"Prove that for any $n \times n$ matrix $A$ and $B$, $AB-BA \neq I$"

Question

So this is a exercise from the course compendium for a matrix course I'm currently taking.

"Prove that for any $n \times n$ matrix $A$ and $B$, $AB-BA \neq I$"

Is the proof that I have constructed a valid one?

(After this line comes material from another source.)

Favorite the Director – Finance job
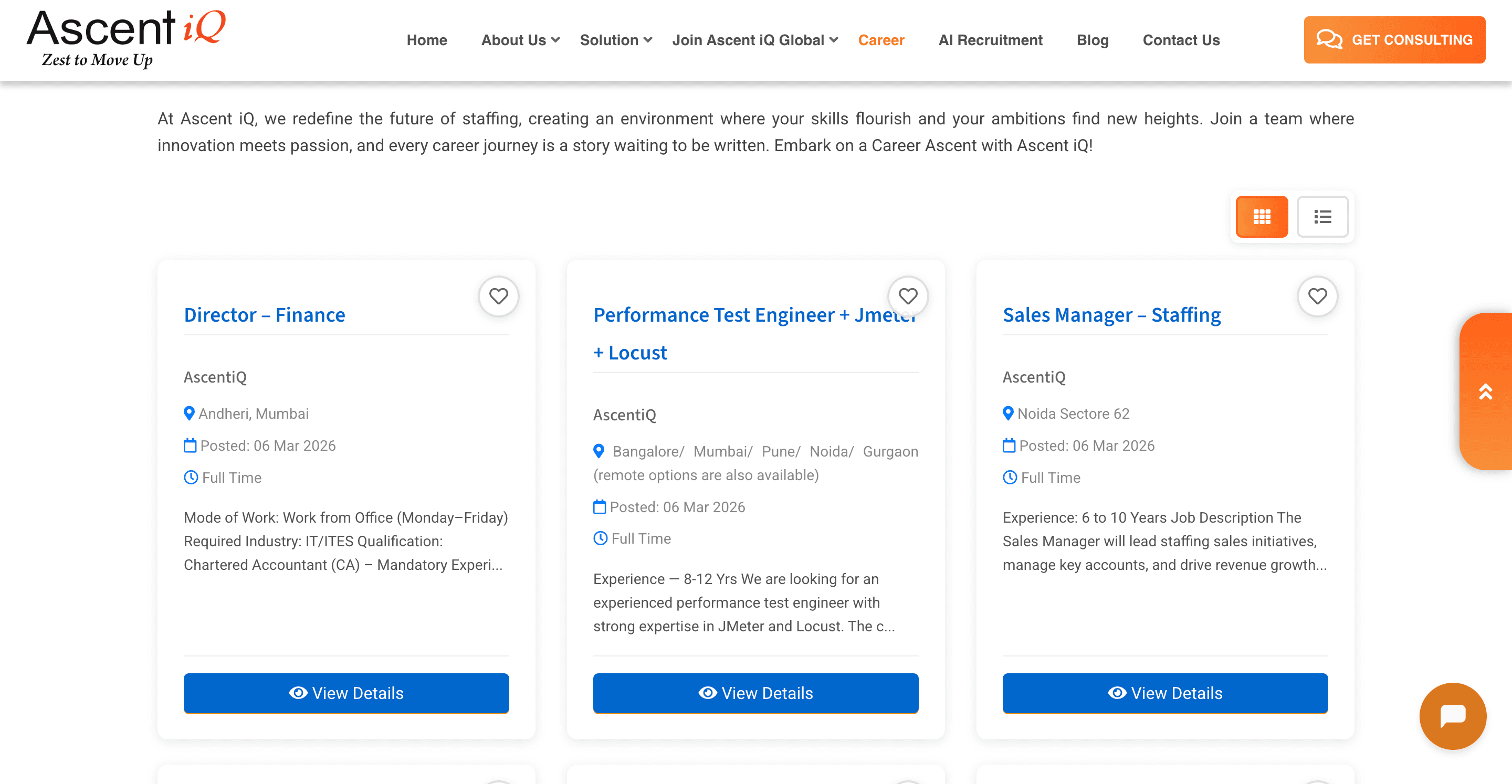The height and width of the screenshot is (784, 1512). tap(498, 296)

$tr(AB-BA)_{ki}\neq tr(I)\\\leftrightarrow\sum_{i=1}^{n}\sum_{k=1}^{n}(A_{ik}B_{ki}-B_{ki}A_{ik})\neq tr(I) \\\leftrightarrow\sum_{i=1}^{n}\sum_{k=1}^{n}(A_{ik}B_{ki})-\sum_{i=1}^{n}\sum_{k=1}^{n}(B_{ki}A_{ik}) \neq tr(I)\\\leftrightarrow\sum_{i=1}^{n}\sum_{k=1}^{n}(A_{ik}B_{ki})-\sum_{k=1}^{n}\sum_{i=1}^{n}(A_{ik}B_{ki}) \neq tr(I)\\\leftrightarrow\sum_{i=1}^{n}\sum_{k=1}^{n}(A_{ik}B_{ki}-A_{ik}B_{ki})\neq tr(I)\\\leftrightarrow\sum_{i=1}^{n}\sum_{k=1}^{n}(0)\neq tr(I)\\\leftrightarrow 0 \neq tr(I) \\0 \neq n, n > 0 \\\blacksquare$

Thanks in advance.

Answer 1

Light answer : I assume that the matrices are with real or complex coefficients. Then you're almost right : $\textrm{Tr}(AB) = \textrm{Tr}(BA)$ so that $\textrm{Tr}(AB-BA) = 0$, and $\textrm{Tr}(I_n) = n \not= 0$ except if $n = 0$. So if you add the hypothesis $n >0$, your argument is correct.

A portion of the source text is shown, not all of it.